Exercise: Print, exactly as written, every line from the first line of the records below through the line containing "Task: Tap download arrow icon for option 02", and nothing further.

Data supplied:
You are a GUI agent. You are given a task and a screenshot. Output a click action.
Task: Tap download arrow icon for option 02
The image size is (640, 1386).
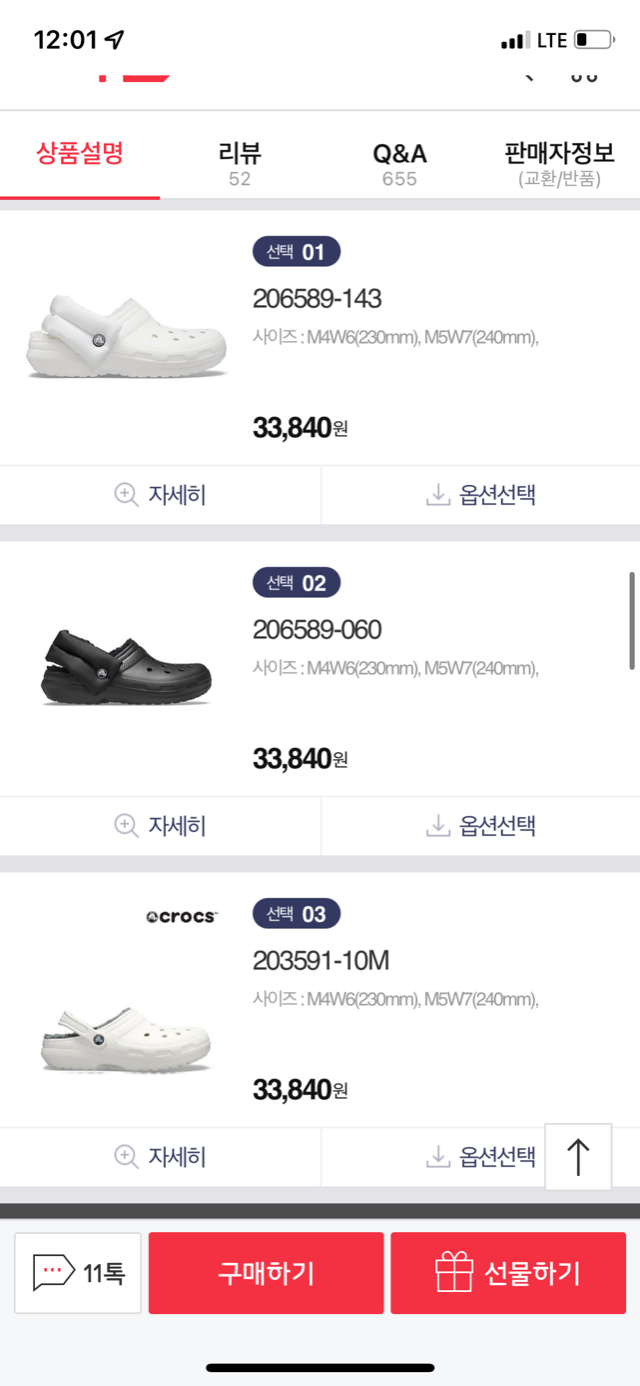pyautogui.click(x=438, y=826)
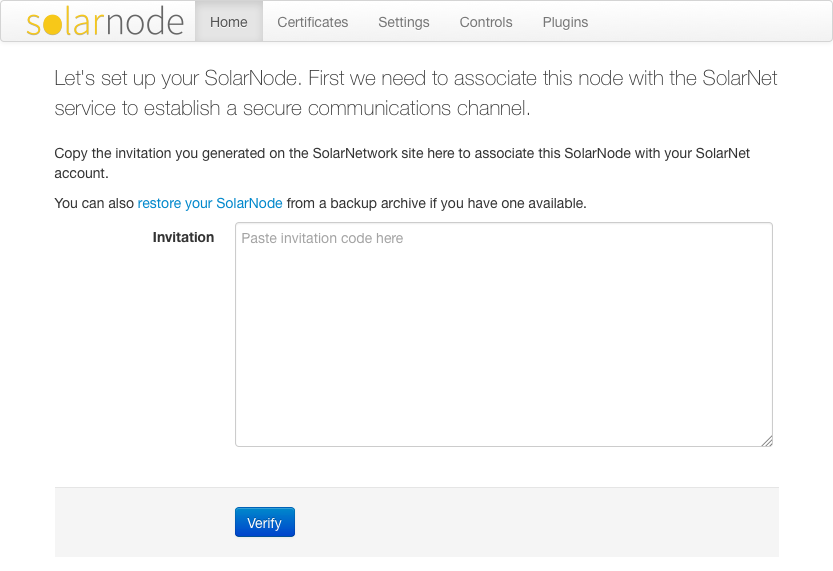Click the 'Paste invitation code here' placeholder
This screenshot has width=833, height=571.
(x=322, y=239)
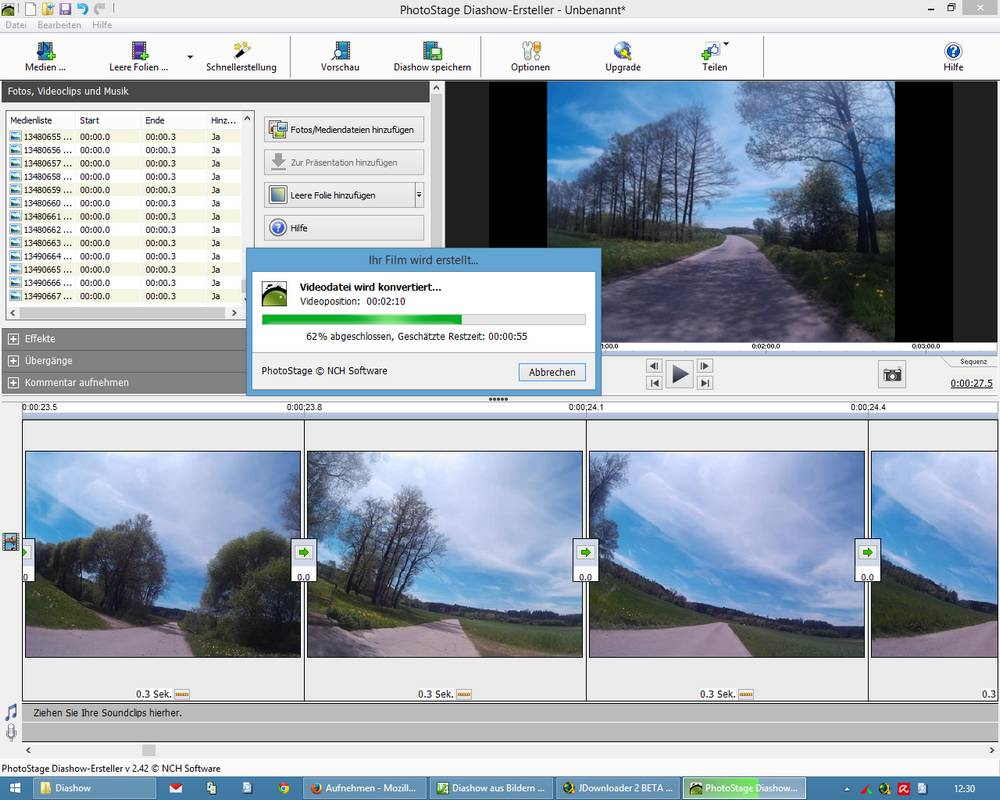Click the video conversion progress bar
Screen dimensions: 1000x800
coord(423,320)
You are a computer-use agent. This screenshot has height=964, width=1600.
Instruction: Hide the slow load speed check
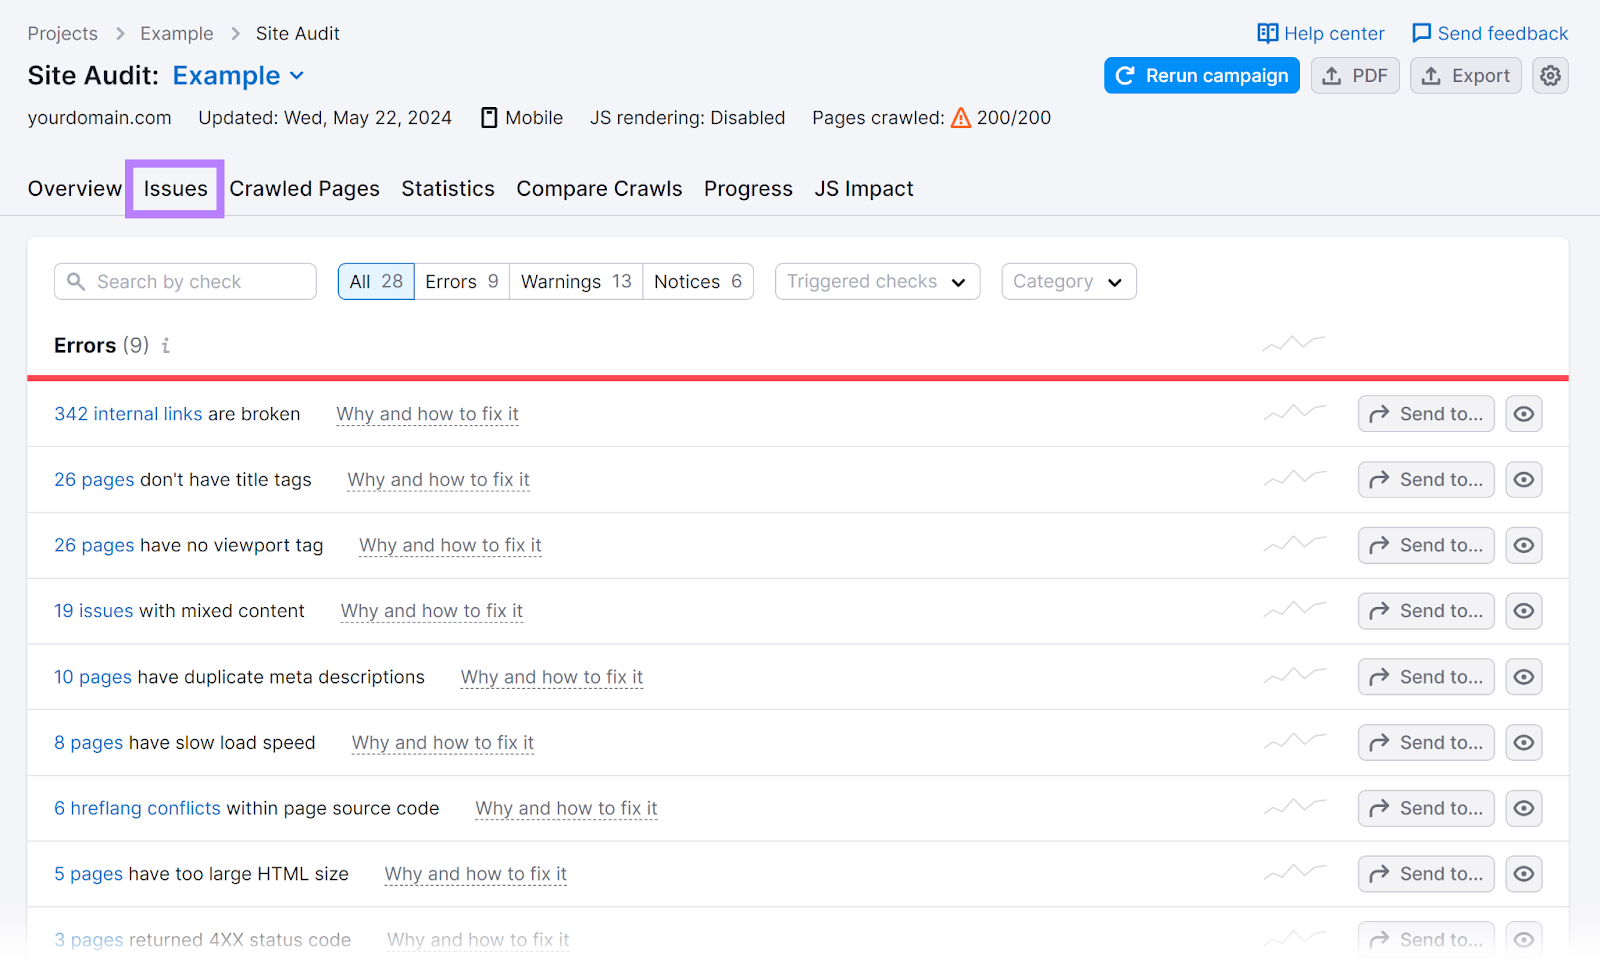coord(1523,743)
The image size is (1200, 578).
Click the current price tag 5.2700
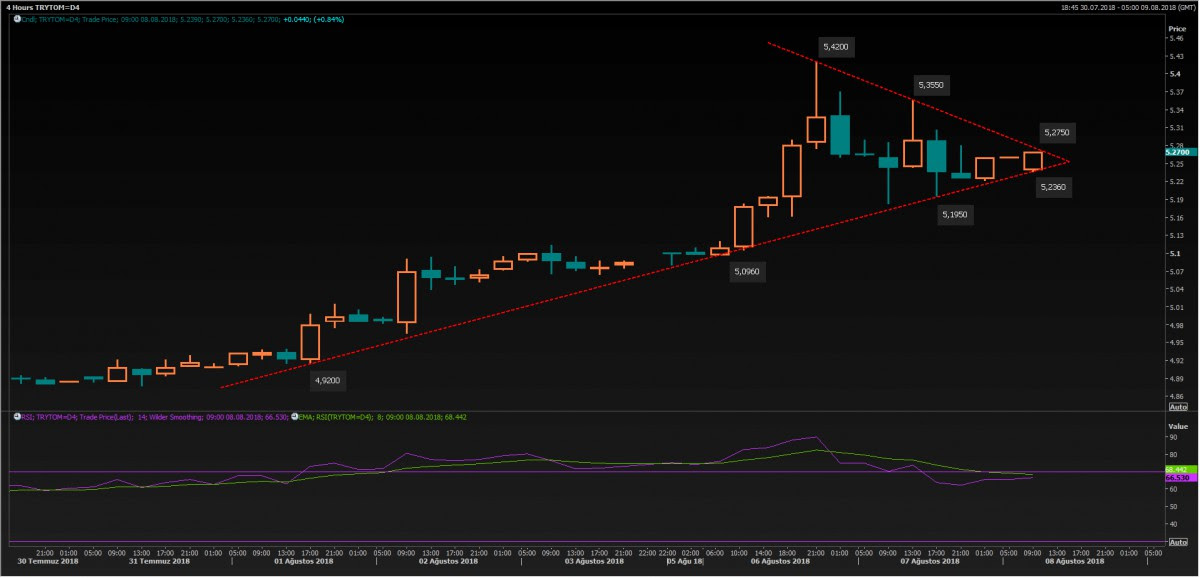[1176, 150]
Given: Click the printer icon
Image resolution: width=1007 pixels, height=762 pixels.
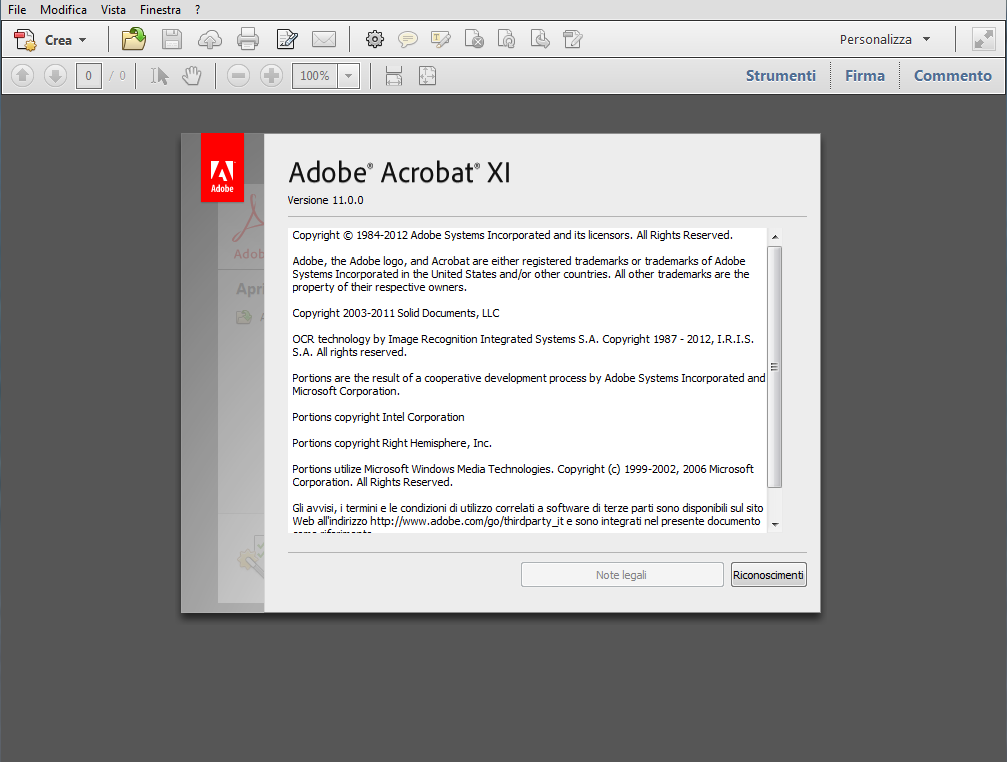Looking at the screenshot, I should (x=248, y=40).
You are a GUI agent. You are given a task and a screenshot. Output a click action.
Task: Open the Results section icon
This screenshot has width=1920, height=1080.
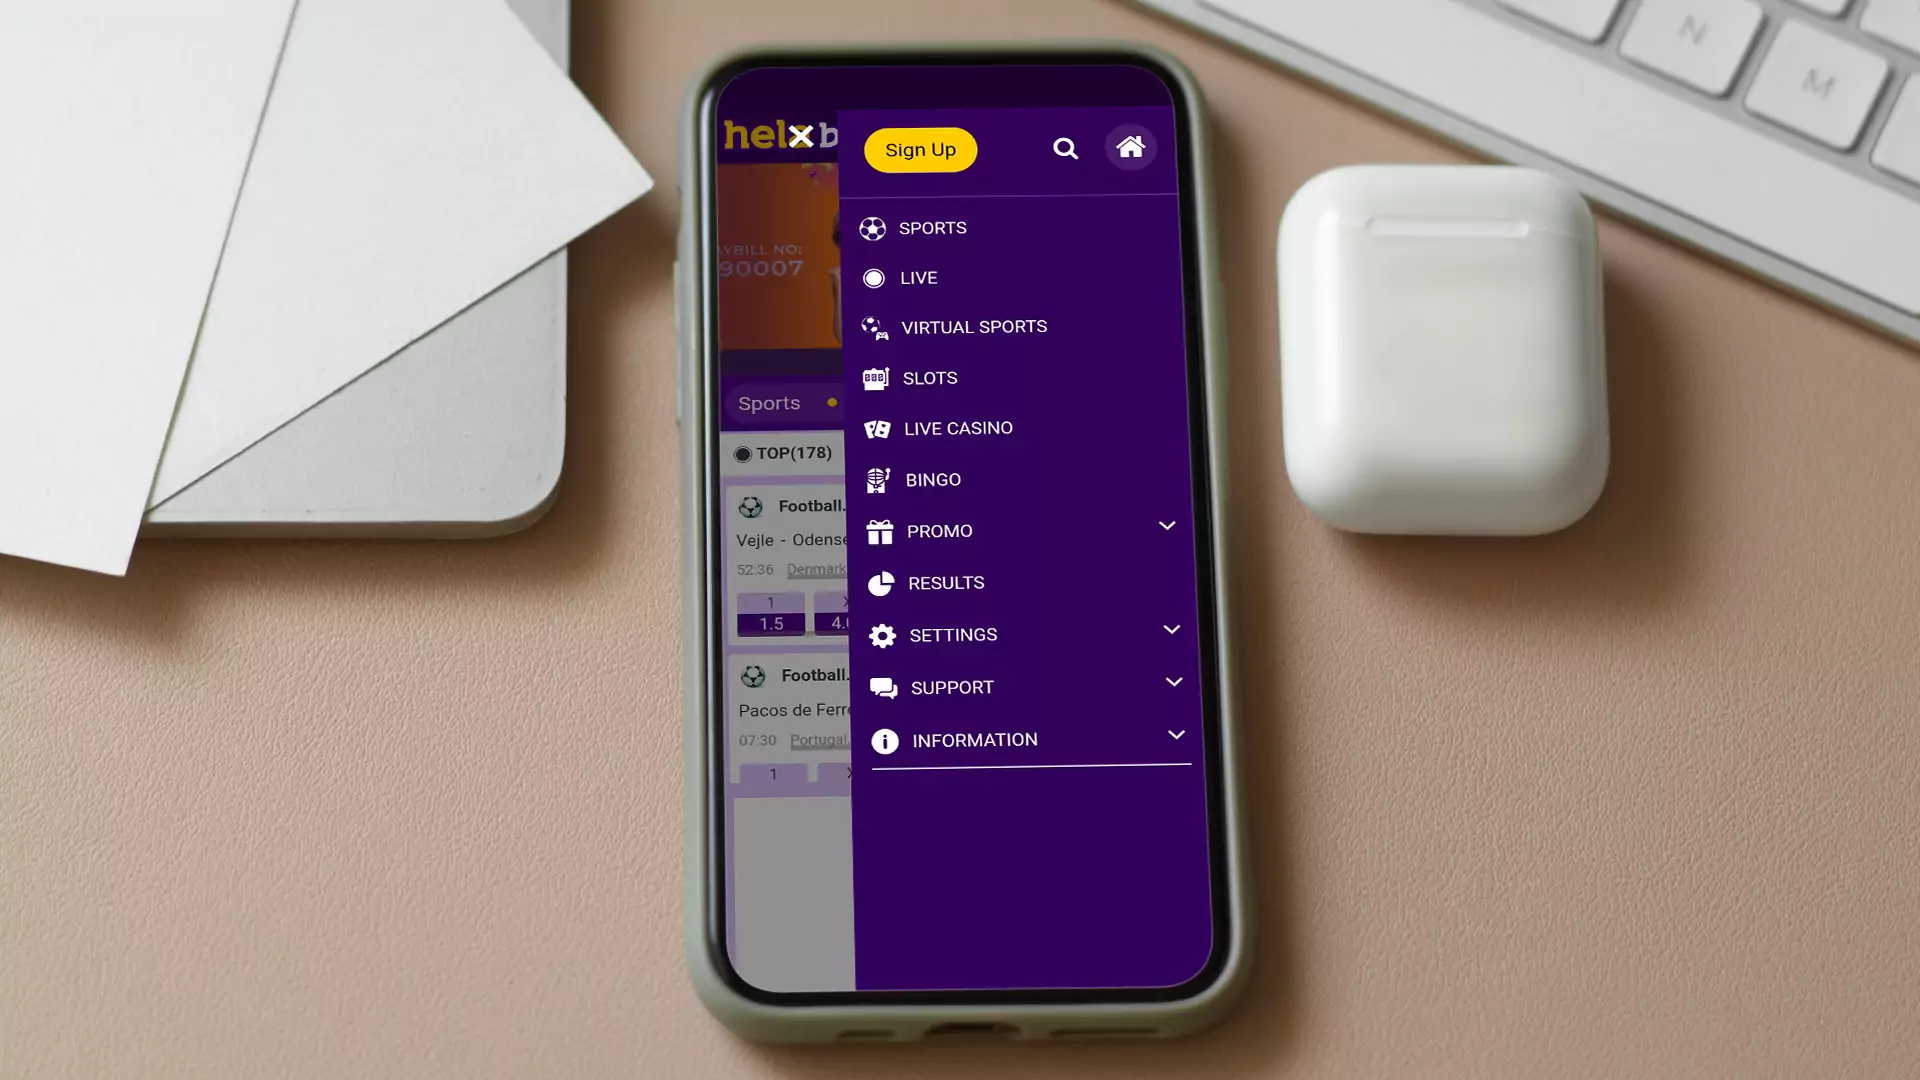[x=881, y=582]
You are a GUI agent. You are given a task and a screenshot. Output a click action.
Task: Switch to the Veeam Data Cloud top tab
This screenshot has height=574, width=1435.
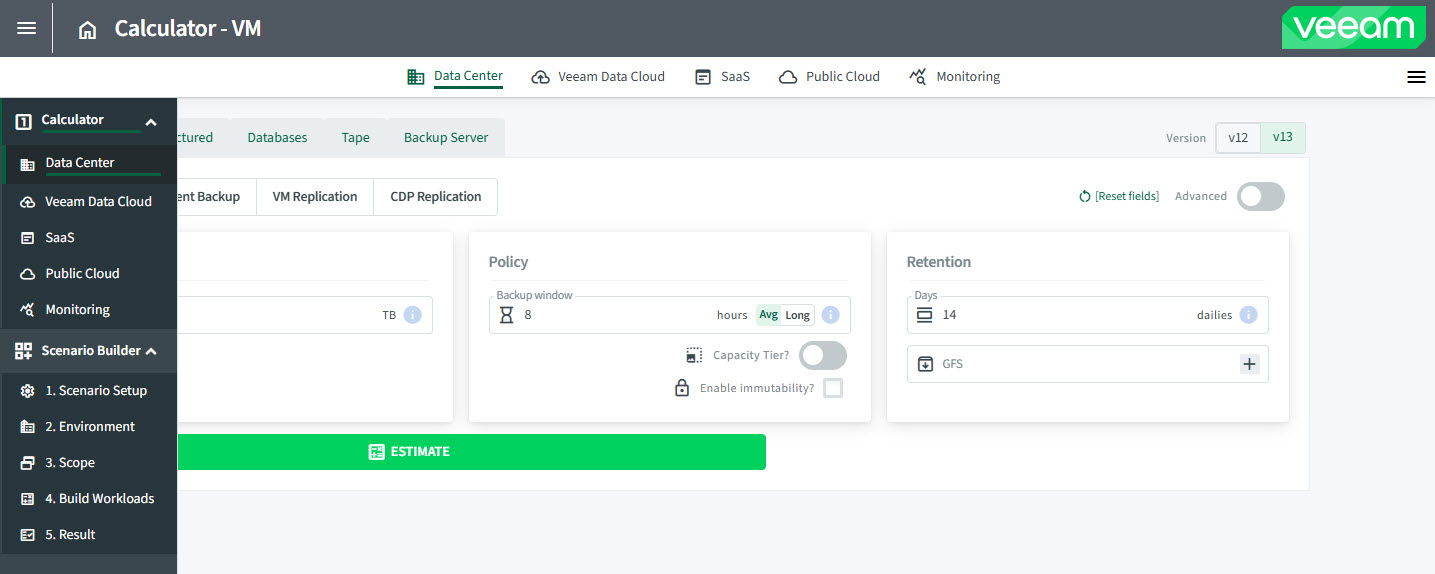(598, 77)
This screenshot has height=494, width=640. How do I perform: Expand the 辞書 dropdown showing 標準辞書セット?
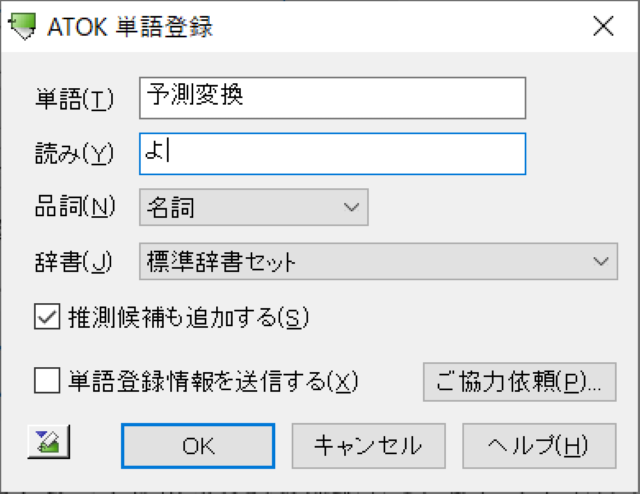[x=378, y=261]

Your response:
You are a GUI agent. You are given a task and a screenshot. Output a click action.
Task: Tap download arrow icon for option 02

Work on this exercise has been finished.